Le vibrant plaidoyer du Pape François pour un changement de système mondial
News.va
Aujourd'hui à 04:20
(RV) Temps fort de l’étape bolivienne, le Pape a conclu jeudi soir la rencontre mondiale des mouvements populaires, qui avait commencé mardi à Santa Cruz. Organisée en collaboration avec le Conseil pontifical Justice et Paix et l’Académie pontificale des Sciences sociales, elle a rassemblé pendant trois jours les délégués d’organisations syndicales de paysans, d’indigènes et d’ouvriers, des travailleurs précaires, des représentants de l’économie dite informelle, des migrants. Cinq thèmes étaient au cœur de ce rendez-vous : logement, travail, violence, terre et climat.
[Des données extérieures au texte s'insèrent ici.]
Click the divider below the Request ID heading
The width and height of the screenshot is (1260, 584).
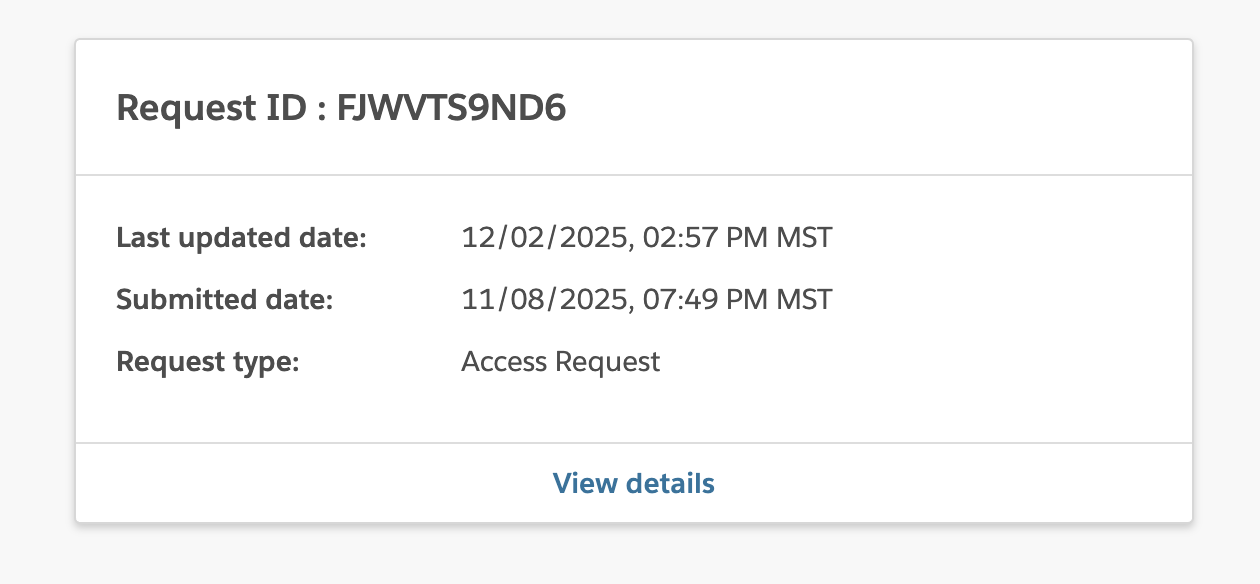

En guise de clôture, c'est un discours très fort que le Pape François a adressé aux participants de cette rencontre. Le Saint-Père a commencé par dresser un constat très sévère et critique du système qui régit la planète actuellement. S'interrogeant à voix haute, le Pape a demandé : « reconnaissons-nous que les choses ne marchent pas bien dans un monde où il y a tant de paysans sans terre, tant de familles sans toit, tant de travailleurs sans droits, tant de personnes blessées dans leur dignité ? Reconnaissons-nous que les choses ne vont bien quand éclatent tant de guerres absurdes et que la violence fratricide s’empare même de nos quartiers ? Reconnaissons-nous que les choses ne vont pas bien quand le sol, l’eau, l’air et tous les êtres de la création sont sous une permanente menace ? ». La réponse de François ne s'est pas faite attendre : « disons-le sans peur : nous avons besoin d’un changement et nous le voulons. (...) On ne peut plus supporter ce système, et la Terre non plus ne le supporte pas ».
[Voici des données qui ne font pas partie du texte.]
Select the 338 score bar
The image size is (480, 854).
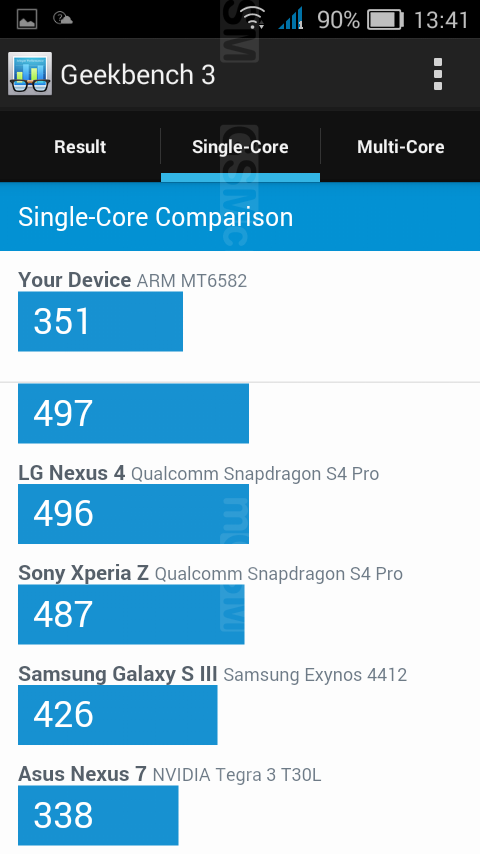point(98,815)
Remplacer l'indifférence par l'espérance
François a déploré cette « dictature subtile », qui « porte atteinte au projet de Jésus », où l'« on est en train de châtier la terre, les peuples et les personnes de façon presque sauvage. Et derrière tant de douleur, tant de mort et de destruction, se sent l’odeur de ce que Basile de Césarée appelait “le fumier du diable” ; l’ambition sans retenue de l’argent qui commande. Le service du bien commun est relégué à l’arrière-plan ». Un système qui ruine la société, détruit l'homme et le rend esclave.
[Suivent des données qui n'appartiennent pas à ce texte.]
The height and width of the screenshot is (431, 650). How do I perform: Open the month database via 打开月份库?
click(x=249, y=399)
Pour amorcer un changement « positif, qui nous fasse du bien, rédempteur », François appelle de ses vœux à remplacer « la globalisation de l'exclusion et de l'indifférence », qu'il a tant de fois dénoncée, par « une globalisation de l’espérance, qui naît des peuples et s’accroît parmi les pauvres ». Le Pape sent aujourd'hui une attente, même dans des lieux inattendus au premier abord, comme par exemple au cœur du système : « même dans cette minorité toujours plus réduite qui croit bénéficier de ce système règnent l’insatisfaction et spécialement la tristesse. Beaucoup espèrent un changement qui les libère de cette tristesse individualiste asservissante » a-t-il constaté. Ce changement est possible et atteignable selon François, et « l'avenir de l'humanité n'est pas uniquement entre les mains des grands dirigeants, des grandes puissances et des élites. Il est fondamentalement dans les mains des peuples ».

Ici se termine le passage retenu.